-- TASK DIRECTIONS --
Rename "screenshot" to "screen capture" everywhere in the material below and leave everything else unchanged. Leave the pictures out of your version.

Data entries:
— start —
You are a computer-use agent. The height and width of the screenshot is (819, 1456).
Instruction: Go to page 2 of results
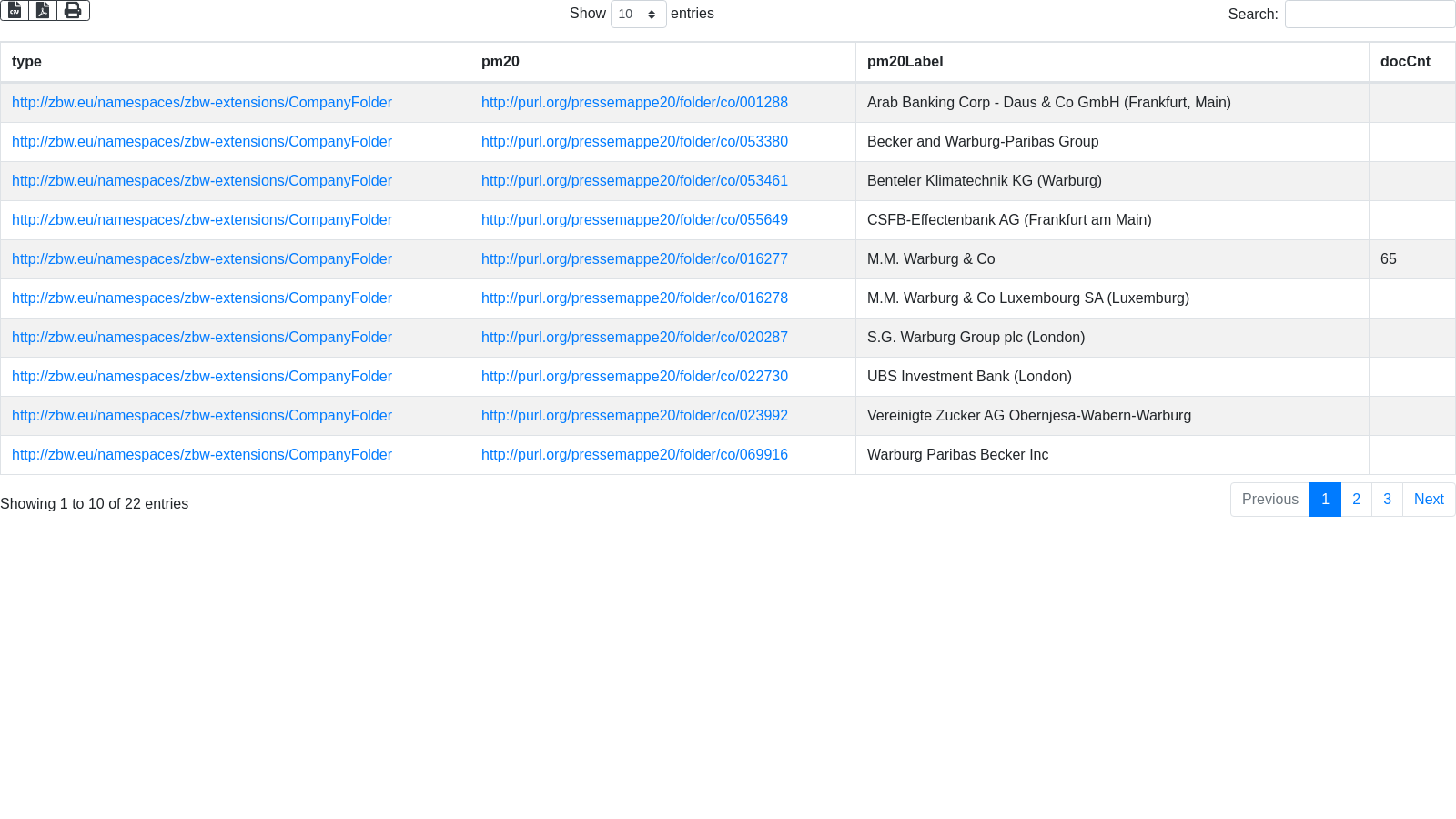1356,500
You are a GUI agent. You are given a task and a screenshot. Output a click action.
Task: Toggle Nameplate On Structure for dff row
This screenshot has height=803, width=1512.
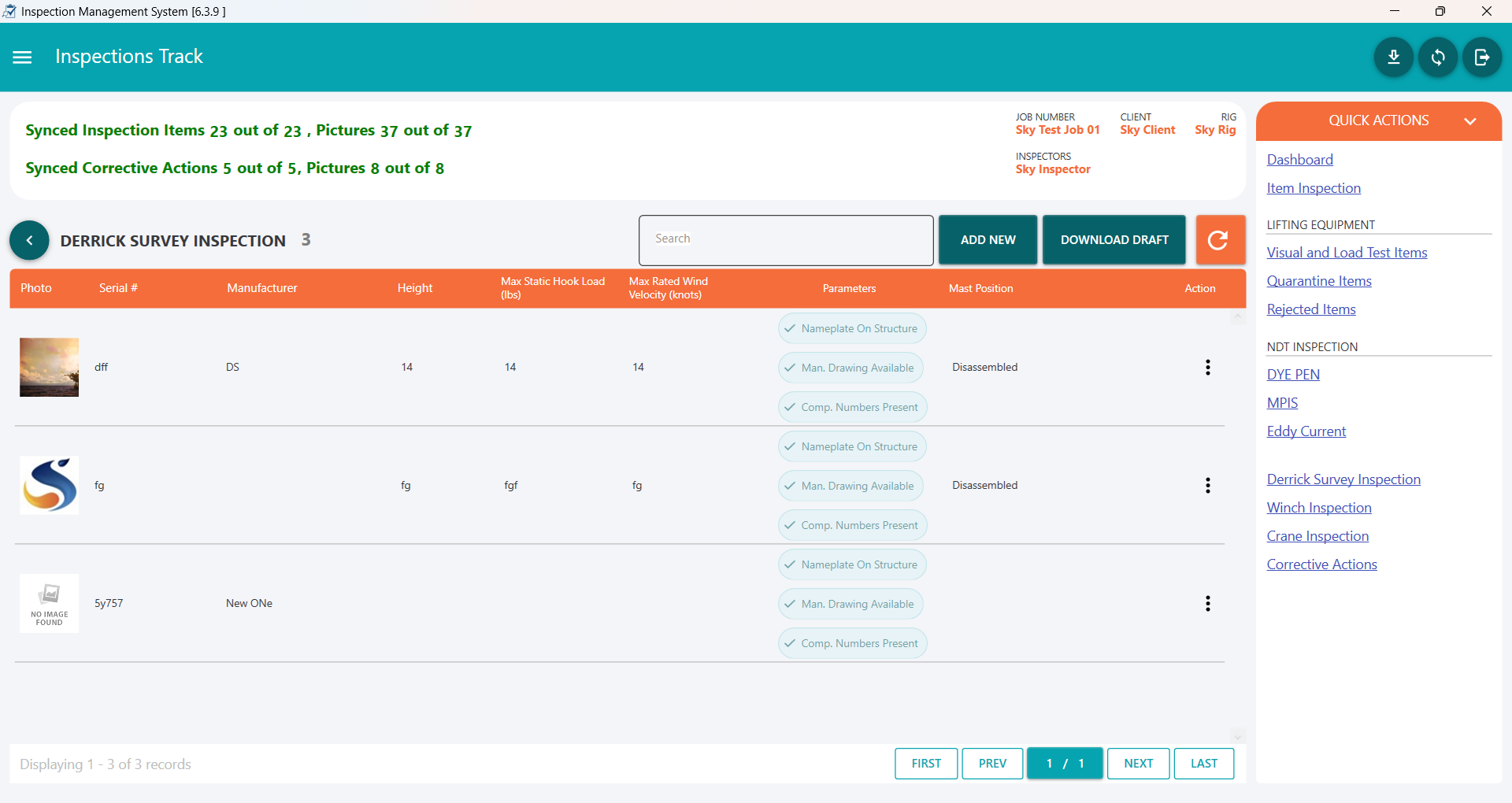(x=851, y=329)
— end —
-- FINISHED TASK --
You are a computer-use agent. The height and width of the screen capture is (819, 1456).
Instruction: Go to page 2 of results
1356,500
You are a GUI agent. You are given a task and a screen capture. Output a click action.
Task: Toggle Nameplate On Structure for dff row
This screen capture has height=803, width=1512.
(x=851, y=329)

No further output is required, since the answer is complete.